Stored data entries:
start

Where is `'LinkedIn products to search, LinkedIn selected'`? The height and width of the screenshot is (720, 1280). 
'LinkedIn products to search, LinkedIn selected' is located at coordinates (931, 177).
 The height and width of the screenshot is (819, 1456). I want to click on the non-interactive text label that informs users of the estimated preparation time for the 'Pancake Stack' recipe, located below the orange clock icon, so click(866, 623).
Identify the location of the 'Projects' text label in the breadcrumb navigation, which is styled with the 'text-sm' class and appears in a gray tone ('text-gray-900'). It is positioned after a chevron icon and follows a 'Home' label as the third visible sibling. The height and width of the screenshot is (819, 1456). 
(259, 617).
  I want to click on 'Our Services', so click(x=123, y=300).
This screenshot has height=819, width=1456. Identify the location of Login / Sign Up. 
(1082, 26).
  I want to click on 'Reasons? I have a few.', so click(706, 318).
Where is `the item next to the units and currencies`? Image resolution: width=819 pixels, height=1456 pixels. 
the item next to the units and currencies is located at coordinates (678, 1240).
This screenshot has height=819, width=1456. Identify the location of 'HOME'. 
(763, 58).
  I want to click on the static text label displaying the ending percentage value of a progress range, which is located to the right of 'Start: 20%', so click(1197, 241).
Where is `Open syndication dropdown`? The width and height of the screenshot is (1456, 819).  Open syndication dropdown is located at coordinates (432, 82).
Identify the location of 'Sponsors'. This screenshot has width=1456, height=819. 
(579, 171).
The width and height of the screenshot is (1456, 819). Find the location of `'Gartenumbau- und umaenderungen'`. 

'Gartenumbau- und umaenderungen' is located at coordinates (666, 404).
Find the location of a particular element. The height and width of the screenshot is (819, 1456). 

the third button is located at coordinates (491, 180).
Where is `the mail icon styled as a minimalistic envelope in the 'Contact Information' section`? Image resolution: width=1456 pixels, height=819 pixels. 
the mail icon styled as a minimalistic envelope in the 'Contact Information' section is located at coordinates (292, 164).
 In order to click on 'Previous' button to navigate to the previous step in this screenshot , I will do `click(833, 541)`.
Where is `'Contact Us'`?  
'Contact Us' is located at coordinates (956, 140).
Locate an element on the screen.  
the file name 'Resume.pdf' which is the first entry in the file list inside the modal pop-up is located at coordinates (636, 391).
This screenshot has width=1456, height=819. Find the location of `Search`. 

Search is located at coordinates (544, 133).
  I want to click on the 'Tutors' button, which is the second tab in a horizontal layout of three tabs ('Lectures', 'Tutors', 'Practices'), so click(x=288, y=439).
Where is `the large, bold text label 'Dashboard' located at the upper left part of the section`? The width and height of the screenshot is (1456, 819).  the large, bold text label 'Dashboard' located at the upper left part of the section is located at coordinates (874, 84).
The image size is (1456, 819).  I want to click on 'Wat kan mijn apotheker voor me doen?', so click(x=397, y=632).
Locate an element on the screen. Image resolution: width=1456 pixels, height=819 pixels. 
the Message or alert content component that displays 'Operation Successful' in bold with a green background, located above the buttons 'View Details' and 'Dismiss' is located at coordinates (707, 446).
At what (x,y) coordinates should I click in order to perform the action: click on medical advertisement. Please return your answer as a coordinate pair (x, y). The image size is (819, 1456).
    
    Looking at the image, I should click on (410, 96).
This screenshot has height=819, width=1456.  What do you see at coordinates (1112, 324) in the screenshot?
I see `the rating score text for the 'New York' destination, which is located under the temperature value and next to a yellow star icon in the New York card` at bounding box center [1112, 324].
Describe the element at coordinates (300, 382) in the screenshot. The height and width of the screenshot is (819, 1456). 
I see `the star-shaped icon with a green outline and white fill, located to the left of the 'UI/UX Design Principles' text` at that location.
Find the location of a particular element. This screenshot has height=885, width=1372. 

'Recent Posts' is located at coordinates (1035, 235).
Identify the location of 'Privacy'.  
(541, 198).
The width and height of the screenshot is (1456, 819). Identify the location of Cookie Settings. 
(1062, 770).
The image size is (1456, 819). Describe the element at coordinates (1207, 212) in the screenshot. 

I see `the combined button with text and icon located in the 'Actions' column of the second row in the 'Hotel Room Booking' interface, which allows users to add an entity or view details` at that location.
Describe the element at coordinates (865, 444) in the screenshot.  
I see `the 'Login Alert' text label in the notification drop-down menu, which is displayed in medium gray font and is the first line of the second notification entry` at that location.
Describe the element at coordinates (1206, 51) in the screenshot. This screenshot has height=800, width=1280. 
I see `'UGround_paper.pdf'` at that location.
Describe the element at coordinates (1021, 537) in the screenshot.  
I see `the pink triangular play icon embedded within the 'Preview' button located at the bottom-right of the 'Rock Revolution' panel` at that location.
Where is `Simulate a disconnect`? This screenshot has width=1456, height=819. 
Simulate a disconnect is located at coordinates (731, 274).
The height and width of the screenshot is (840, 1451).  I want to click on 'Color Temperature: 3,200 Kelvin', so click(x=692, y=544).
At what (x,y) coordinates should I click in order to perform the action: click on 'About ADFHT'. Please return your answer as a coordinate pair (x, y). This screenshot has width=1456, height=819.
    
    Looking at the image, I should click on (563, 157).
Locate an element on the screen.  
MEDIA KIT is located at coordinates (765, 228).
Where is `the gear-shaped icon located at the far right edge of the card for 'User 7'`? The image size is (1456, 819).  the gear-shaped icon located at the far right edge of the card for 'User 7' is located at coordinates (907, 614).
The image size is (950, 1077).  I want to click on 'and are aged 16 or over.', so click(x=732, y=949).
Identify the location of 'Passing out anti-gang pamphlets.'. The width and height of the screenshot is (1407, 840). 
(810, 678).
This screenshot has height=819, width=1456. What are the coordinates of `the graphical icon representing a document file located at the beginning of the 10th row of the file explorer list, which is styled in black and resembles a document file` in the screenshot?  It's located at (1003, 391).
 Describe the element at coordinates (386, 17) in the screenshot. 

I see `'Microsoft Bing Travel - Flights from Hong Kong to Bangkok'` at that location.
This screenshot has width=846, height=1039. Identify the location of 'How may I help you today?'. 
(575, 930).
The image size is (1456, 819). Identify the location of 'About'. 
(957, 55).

end

• _Given exercise_
Pull out each line of the records above that contains the word "particular", and copy every such line in full.

• _Exercise output_
Find the location of a particular element. The height and width of the screenshot is (819, 1456). 
Find the location of a particular element. This screenshot has height=885, width=1372. 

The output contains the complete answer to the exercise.